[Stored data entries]
════════

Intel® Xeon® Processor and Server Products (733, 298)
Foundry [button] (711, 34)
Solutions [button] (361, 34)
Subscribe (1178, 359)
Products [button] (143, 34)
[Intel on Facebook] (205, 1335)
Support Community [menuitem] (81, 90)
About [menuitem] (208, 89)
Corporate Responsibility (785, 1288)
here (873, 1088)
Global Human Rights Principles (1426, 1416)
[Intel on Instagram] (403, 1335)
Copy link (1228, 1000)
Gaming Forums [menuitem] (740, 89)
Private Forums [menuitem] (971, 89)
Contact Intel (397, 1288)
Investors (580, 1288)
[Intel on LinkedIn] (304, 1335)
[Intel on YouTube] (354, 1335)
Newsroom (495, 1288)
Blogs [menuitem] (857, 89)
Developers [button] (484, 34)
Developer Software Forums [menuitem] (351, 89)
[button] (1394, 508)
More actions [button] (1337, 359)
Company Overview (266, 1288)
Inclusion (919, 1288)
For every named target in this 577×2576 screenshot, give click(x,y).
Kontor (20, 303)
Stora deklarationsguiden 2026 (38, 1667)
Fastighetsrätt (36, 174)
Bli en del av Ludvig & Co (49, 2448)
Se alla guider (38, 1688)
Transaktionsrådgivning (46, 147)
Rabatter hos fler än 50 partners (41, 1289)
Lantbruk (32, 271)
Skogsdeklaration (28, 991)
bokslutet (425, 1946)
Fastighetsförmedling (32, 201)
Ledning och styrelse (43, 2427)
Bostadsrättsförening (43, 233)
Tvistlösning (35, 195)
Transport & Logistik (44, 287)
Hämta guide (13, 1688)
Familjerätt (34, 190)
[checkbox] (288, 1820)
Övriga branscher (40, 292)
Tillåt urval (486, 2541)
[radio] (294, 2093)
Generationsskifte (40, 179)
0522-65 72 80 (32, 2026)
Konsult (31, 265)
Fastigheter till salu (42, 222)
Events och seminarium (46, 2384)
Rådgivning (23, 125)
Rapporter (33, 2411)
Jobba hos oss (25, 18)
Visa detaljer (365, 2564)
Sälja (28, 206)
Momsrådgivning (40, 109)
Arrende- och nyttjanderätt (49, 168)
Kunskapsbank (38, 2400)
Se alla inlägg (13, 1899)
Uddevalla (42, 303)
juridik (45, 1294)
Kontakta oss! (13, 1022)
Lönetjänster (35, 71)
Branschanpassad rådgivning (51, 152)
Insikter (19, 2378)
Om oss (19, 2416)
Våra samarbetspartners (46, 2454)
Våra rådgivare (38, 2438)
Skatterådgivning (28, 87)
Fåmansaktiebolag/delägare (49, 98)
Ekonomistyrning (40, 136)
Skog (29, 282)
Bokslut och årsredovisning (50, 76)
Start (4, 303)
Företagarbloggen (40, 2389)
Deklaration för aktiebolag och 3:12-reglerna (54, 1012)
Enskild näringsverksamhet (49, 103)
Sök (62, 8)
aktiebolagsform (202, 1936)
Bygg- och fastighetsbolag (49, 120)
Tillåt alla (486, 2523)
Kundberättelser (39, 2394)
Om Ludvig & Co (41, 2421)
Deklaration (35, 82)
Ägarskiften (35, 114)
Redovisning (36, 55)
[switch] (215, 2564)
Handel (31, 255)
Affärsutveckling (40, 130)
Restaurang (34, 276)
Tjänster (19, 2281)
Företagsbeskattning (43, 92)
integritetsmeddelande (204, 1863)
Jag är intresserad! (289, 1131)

════════

▶ About this task
Copy the records. Each line should match exactly.

▶ Exercise response
Intel® Xeon® Processor and Server Products (733, 298)
Foundry [button] (711, 34)
Solutions [button] (361, 34)
Subscribe (1178, 359)
Products [button] (143, 34)
[Intel on Facebook] (205, 1335)
Support Community [menuitem] (81, 90)
About [menuitem] (208, 89)
Corporate Responsibility (785, 1288)
here (873, 1088)
Global Human Rights Principles (1426, 1416)
[Intel on Instagram] (403, 1335)
Copy link (1228, 1000)
Gaming Forums [menuitem] (740, 89)
Private Forums [menuitem] (971, 89)
Contact Intel (397, 1288)
Investors (580, 1288)
[Intel on LinkedIn] (304, 1335)
[Intel on YouTube] (354, 1335)
Newsroom (495, 1288)
Blogs [menuitem] (857, 89)
Developers [button] (484, 34)
Developer Software Forums [menuitem] (351, 89)
[button] (1394, 508)
More actions [button] (1337, 359)
Company Overview (266, 1288)
Inclusion (919, 1288)
For every named target in this 577×2576 screenshot, give click(x,y).
Kontor (20, 303)
Stora deklarationsguiden 2026 (38, 1667)
Fastighetsrätt (36, 174)
Bli en del av Ludvig & Co (49, 2448)
Se alla guider (38, 1688)
Transaktionsrådgivning (46, 147)
Rabatter hos fler än 50 partners (41, 1289)
Lantbruk (32, 271)
Skogsdeklaration (28, 991)
bokslutet (425, 1946)
Fastighetsförmedling (32, 201)
Ledning och styrelse (43, 2427)
Bostadsrättsförening (43, 233)
Tvistlösning (35, 195)
Transport & Logistik (44, 287)
Hämta guide (13, 1688)
Familjerätt (34, 190)
[checkbox] (288, 1820)
Övriga branscher (40, 292)
Tillåt urval (486, 2541)
[radio] (294, 2093)
Generationsskifte (40, 179)
0522-65 72 80 (32, 2026)
Konsult (31, 265)
Fastigheter till salu (42, 222)
Events och seminarium (46, 2384)
Rådgivning (23, 125)
Rapporter (33, 2411)
Jobba hos oss (25, 18)
Visa detaljer (365, 2564)
Sälja (28, 206)
Momsrådgivning (40, 109)
Arrende- och nyttjanderätt (49, 168)
Kunskapsbank (38, 2400)
Se alla inlägg (13, 1899)
Uddevalla (42, 303)
juridik (45, 1294)
Kontakta oss! (13, 1022)
Lönetjänster (35, 71)
Branschanpassad rådgivning (51, 152)
Insikter (19, 2378)
Om oss (19, 2416)
Våra samarbetspartners (46, 2454)
Våra rådgivare (38, 2438)
Skatterådgivning (28, 87)
Fåmansaktiebolag/delägare (49, 98)
Ekonomistyrning (40, 136)
Skog (29, 282)
Bokslut och årsredovisning (50, 76)
Start (4, 303)
Företagarbloggen (40, 2389)
Deklaration för aktiebolag och 3:12-reglerna (54, 1012)
Enskild näringsverksamhet (49, 103)
Sök (62, 8)
aktiebolagsform (202, 1936)
Bygg- och fastighetsbolag (49, 120)
Tillåt alla (486, 2523)
Kundberättelser (39, 2394)
Om Ludvig & Co (41, 2421)
Deklaration (35, 82)
Ägarskiften (35, 114)
Redovisning (36, 55)
[switch] (215, 2564)
Handel (31, 255)
Affärsutveckling (40, 130)
Restaurang (34, 276)
Tjänster (19, 2281)
Företagsbeskattning (43, 92)
integritetsmeddelande (204, 1863)
Jag är intresserad! (289, 1131)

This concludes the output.